Given another year of eligibility, an almost unimaginable 7,000 yards gained is not out of the question. (Tony Dorsett's 6,082 yards are the current standard.)
As the consummate freight train in cleats, Walker has impeccable stats, but they tell only part of the story.
Herschel is as multi-faceted as any young man could hope to be, particularly one asked to devote so much time to football. But he doesn't eat, sleep, and breathe the game as some scholarship athletes do and hardly considers himself a sports fanatic. ''I never watched football on TV or anything,'' he indicates. ''I love to compete. I love to play it. I just never kept up with it.''
His non-football pursuits seem to run the gamut, from horseback riding and karate to poetry writing and dancing. That he seldom sleeps more than four hours helps him squeeze a lot into his days.
''I'm an active person. I can't sit down; I have to be doing something,'' he says. ''Before a game I'll be dancing or clowning around, and other people don't think I'm concentrating. I even dance putting my uniform on.''
Though he's smooth enough to have won several dance contests, Herschel never boogaloos in the end zone. When he scores, the ball is tossed casually to the official. The gentleman that's so evident off the field shines through.

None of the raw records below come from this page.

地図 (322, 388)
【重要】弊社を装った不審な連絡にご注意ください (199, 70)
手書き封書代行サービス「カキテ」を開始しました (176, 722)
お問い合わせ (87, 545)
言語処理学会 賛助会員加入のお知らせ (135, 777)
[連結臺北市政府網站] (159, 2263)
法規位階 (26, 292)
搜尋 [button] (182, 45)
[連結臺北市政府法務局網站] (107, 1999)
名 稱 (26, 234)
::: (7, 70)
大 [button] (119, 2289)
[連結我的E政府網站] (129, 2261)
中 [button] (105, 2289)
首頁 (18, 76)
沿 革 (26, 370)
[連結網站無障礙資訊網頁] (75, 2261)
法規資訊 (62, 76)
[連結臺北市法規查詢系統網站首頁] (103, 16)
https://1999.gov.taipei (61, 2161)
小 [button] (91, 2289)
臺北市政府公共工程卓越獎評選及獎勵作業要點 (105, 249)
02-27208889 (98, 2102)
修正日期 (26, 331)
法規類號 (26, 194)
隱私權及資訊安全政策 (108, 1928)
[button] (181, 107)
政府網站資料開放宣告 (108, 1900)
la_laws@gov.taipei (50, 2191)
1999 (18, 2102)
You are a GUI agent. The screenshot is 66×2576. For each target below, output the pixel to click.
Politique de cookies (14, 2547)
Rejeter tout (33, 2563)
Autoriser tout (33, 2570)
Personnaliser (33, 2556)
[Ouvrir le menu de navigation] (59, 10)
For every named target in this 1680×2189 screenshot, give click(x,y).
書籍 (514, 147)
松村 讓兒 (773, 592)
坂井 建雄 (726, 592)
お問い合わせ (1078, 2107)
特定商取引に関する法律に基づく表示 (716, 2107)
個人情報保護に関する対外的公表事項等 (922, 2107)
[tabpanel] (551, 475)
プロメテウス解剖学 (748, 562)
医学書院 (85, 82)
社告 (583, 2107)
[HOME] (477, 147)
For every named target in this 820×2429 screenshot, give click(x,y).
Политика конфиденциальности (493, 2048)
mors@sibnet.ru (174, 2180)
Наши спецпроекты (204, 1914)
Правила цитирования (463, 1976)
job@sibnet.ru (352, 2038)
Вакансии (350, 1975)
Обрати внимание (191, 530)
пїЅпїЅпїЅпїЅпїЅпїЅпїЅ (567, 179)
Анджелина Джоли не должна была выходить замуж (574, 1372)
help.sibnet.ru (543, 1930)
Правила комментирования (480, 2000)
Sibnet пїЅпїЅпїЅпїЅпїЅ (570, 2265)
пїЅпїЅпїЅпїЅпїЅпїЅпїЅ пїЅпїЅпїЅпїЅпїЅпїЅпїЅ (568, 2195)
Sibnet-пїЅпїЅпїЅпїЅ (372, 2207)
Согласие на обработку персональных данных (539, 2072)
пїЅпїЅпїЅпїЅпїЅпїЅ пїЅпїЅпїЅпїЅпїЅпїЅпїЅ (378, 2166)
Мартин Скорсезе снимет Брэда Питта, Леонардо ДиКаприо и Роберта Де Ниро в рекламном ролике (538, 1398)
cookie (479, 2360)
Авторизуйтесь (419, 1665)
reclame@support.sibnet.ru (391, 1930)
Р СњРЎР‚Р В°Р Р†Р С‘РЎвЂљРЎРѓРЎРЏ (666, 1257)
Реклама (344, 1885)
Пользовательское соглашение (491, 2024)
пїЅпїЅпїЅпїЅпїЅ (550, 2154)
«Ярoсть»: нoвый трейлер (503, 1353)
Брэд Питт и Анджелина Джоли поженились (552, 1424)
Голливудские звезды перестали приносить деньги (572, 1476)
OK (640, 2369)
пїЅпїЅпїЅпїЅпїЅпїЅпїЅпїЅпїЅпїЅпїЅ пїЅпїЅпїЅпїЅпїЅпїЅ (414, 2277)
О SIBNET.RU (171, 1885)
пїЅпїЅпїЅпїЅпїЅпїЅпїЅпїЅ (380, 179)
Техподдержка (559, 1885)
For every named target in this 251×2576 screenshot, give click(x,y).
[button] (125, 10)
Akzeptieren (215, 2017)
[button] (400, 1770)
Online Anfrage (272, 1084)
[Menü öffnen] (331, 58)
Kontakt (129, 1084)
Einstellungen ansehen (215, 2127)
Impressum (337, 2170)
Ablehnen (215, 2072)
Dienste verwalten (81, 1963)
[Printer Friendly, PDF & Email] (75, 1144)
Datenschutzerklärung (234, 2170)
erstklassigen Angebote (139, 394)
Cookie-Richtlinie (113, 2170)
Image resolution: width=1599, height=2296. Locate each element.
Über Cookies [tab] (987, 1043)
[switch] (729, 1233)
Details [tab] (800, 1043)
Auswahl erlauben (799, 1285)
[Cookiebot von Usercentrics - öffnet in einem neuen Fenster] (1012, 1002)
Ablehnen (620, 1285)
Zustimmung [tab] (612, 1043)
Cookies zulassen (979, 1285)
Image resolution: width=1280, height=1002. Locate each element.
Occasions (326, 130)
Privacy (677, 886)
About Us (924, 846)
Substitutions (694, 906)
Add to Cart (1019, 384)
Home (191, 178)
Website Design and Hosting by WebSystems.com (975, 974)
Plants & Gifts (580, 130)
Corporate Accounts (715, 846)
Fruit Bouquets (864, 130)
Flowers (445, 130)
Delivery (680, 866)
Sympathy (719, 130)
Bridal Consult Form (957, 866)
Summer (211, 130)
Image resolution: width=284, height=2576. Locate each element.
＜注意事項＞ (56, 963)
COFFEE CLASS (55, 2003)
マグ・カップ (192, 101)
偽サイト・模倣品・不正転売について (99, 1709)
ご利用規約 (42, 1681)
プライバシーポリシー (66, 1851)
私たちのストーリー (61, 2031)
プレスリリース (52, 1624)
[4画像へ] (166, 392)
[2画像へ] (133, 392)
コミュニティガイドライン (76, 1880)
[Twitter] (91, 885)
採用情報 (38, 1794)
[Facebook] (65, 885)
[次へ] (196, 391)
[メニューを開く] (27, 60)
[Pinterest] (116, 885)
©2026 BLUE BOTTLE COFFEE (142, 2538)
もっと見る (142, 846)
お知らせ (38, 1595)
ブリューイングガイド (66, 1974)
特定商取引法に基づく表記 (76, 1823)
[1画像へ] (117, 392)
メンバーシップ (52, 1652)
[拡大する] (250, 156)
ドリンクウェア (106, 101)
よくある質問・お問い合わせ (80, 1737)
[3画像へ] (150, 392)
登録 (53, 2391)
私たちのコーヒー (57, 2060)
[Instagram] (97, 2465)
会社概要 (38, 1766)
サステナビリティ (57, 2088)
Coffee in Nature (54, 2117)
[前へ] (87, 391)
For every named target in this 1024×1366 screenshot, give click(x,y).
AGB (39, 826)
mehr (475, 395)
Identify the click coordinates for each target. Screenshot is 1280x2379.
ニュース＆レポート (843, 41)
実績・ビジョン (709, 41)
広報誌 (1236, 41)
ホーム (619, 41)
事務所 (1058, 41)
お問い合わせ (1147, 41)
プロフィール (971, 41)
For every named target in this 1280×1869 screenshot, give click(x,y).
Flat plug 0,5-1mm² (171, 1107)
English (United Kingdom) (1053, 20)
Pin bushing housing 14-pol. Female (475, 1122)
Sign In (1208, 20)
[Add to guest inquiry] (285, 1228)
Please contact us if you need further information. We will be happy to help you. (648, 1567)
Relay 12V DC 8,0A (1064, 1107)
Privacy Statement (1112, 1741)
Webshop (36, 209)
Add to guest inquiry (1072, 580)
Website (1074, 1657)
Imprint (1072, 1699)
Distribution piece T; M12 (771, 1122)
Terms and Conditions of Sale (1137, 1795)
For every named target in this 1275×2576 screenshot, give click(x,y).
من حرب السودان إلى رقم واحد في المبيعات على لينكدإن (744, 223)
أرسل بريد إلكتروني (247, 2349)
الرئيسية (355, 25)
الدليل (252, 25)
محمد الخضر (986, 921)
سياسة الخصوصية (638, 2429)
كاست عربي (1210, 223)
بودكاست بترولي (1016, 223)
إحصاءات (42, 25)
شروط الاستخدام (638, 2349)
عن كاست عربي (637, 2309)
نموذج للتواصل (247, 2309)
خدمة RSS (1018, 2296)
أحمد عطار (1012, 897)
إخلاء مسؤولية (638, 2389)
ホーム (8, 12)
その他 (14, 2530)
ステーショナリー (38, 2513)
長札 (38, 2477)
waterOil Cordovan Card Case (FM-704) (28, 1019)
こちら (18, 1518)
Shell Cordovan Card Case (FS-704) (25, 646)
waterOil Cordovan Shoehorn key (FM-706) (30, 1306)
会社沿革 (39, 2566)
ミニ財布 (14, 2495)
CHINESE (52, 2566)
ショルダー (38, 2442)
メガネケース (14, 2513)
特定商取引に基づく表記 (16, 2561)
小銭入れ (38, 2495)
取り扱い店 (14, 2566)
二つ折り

''I think I'd vote on Herschel for the Heisman Trophy on character alone,'' says Gil Brandt, vice president of the Dallas Cowboys. ''He's one of the finest young men that I've ever had the privilege of meeting.''
With the press he's very well mannered and makes full, articulate answers the rule, not the exception.
During the season, Walker is made available to the media hordes during twice-weekly press conferences and after games. That he's uttered nary a curt, irritable word in three years is a testament to his upbringing if nothing else.
His parents have instilled in him a love for life, a respect for people, and a reverence for God. He and his mother are particularly close.Last year, when he finished second to Southern California's Marcus Allen in the Heisman race, she presented Herschel with a trophy resembling the famed statuette. It was inscribed: ''To the best son in the world.''
His coach, Vince Dooley, calls Walker ''amazingly disciplined'' for someone with such raw talent. Despite his professed penchant for movement, he sits erectly and listens closely in sometimes tedious team meetings. But then Herschel always was a good student.The valedictorian of a high school class of 104 pupils, he has maintained a B average studying criminology at college.